IoT components are implemented using various protocols and technologies. As a result, these components have complex configurations and poor design.

Technological challenges may reflect five parameters.

Security: Security is a fundamental pillar of the Internet. ISOC believes that it is equally necessary and a "more important challenge" for the IoT.

The IoT has caused significant security issues that have attracted the attention of several public and private sector companies around the world. 

Increasing the no of connected devices increases the chances of leveraging security vulnerabilities, as do poorly designed apps. It may expose the manipulation of user data by leaving insufficiently secured data streams. In some cases, human health and safety (implanted, Internet-enabled medical devices and hackable cars) may be at risk.

Connectivity: The most critical challenge in the future of IoT would be to connect multiple devices. This communication will end up resisting the current structure and the technologies associated with it.

Currently, a centralized server/client model is used to authenticate, approve, and link several terminals to a network. This paradigm is only suitable for the current situation and is not applicable to meet future requirements. In this scenario, where billions of devices will be part of the same network, will turn the current centralized system into a bottleneck.

Considerable investment and expense are required to maintain clusters of servers in the cloud, which can handle a large amount of information exchange. Its lack of server availability can cause the system to shut down completely.

Compatibility and Longevity: The IoT is developing in a generalized way. It incorporates many technologies and will soon go to a convention. This will act as severe problems and require the installation of additional software and hardware to establish communication between the devices.

The lack of availability of standardized M2M protocols, non-unified cloud services, and firmware and operating system variants between IoT devices are some of the other compatibility issues. The devices that use these technologies will be irrelevant in the future, as these technologies will become out-of-date very soon.

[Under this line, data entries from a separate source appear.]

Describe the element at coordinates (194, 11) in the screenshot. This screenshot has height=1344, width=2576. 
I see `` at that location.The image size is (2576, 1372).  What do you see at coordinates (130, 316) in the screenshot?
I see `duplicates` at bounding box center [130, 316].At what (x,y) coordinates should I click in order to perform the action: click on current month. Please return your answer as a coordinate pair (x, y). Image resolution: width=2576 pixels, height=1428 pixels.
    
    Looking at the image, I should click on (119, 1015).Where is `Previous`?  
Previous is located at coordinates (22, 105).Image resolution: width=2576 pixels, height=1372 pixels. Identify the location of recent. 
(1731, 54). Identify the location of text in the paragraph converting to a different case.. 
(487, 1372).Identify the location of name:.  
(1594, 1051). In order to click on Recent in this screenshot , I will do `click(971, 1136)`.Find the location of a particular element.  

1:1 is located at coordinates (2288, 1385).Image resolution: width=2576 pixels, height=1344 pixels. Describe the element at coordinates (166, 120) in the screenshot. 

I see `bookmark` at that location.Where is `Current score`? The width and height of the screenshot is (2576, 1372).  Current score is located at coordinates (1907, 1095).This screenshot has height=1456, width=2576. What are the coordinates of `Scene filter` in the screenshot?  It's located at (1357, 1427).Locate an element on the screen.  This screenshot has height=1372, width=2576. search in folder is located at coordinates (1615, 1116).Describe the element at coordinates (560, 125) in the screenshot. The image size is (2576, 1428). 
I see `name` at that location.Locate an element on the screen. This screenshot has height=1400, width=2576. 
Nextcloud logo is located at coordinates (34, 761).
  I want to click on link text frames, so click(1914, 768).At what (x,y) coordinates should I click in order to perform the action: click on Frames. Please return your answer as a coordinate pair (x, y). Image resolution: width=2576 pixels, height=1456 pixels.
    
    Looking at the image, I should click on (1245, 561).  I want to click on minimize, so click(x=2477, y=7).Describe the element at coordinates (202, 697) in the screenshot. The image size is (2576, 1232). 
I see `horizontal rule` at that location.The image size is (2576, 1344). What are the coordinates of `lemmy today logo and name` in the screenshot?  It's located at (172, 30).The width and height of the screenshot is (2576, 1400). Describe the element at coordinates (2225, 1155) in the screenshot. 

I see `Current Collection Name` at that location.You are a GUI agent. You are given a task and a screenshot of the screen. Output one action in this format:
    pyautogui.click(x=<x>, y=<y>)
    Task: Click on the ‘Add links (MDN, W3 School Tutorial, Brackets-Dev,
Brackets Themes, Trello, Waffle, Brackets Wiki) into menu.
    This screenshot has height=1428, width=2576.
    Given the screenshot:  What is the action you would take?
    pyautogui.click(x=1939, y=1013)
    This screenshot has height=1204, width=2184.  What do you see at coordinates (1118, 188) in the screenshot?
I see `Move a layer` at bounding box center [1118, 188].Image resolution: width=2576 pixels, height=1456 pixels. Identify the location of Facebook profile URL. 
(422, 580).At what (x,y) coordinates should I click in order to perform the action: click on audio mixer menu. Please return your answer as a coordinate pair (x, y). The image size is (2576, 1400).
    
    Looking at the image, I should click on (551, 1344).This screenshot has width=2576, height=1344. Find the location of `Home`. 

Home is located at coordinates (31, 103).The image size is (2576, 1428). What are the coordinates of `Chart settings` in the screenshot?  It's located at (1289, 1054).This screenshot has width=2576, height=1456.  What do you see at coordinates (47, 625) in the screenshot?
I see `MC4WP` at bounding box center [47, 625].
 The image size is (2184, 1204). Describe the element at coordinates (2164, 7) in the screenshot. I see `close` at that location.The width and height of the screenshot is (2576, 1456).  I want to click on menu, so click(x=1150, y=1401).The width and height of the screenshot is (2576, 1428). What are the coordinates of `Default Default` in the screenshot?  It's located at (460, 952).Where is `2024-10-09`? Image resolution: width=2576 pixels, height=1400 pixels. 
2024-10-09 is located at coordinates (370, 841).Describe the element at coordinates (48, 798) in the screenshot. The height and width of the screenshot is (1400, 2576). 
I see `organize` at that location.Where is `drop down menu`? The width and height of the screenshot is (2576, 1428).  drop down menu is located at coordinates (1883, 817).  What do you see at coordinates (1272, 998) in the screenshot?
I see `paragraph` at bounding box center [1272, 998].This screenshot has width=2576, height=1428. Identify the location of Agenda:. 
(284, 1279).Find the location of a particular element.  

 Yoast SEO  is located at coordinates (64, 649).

Standards: Standards: The Absence of standards and documented best practices have a more significant impact than just limiting the potential of IoT devices. As APNIC’s Geoff Huston has pointed out previously, the absence of standards can enable stupid behavior by IoT devices.

Without standards to guide manufacturers, developers sometimes design devices. It works harmful on the Internet without really worrying about their impact. If they are poorly designed and configured, these devices can harm the network resources to which they connect. 

Intelligent Analysis & Actions: The last stage in IoT implementation is extracting insights from data for analysis, where analysis data is depending on cognitive technologies and the accompanying models. It facilitates the use of cognitive technologies.

Business challenges

The main problem is an essential source of inspiration to start, allocate resources, and manage any business. This model must meet all the prerequisites for all types of e-commerce markets. However, this class always undergoes an administrative and legal inspection. The use of IoT technologies plays a vital role in creating an additional source of income to reduce the burden on existing communication infrastructure.

Three categories divided in the business challenges based on usage and clients base:  

  1. Consumer IoT: Consumer IoT includes connected devices such as smart cars, phones, clocks, laptops, connected devices, and entertainment systems.
  2. Commercial IoT includes things like device trackers, inventory controls, and medical devices.
  3. Industrial IoT covers like things as connected electric meters, flow gauges, wastewater systems, pipeline-monitors, robots, and other kinds of connected industrial devices and systems.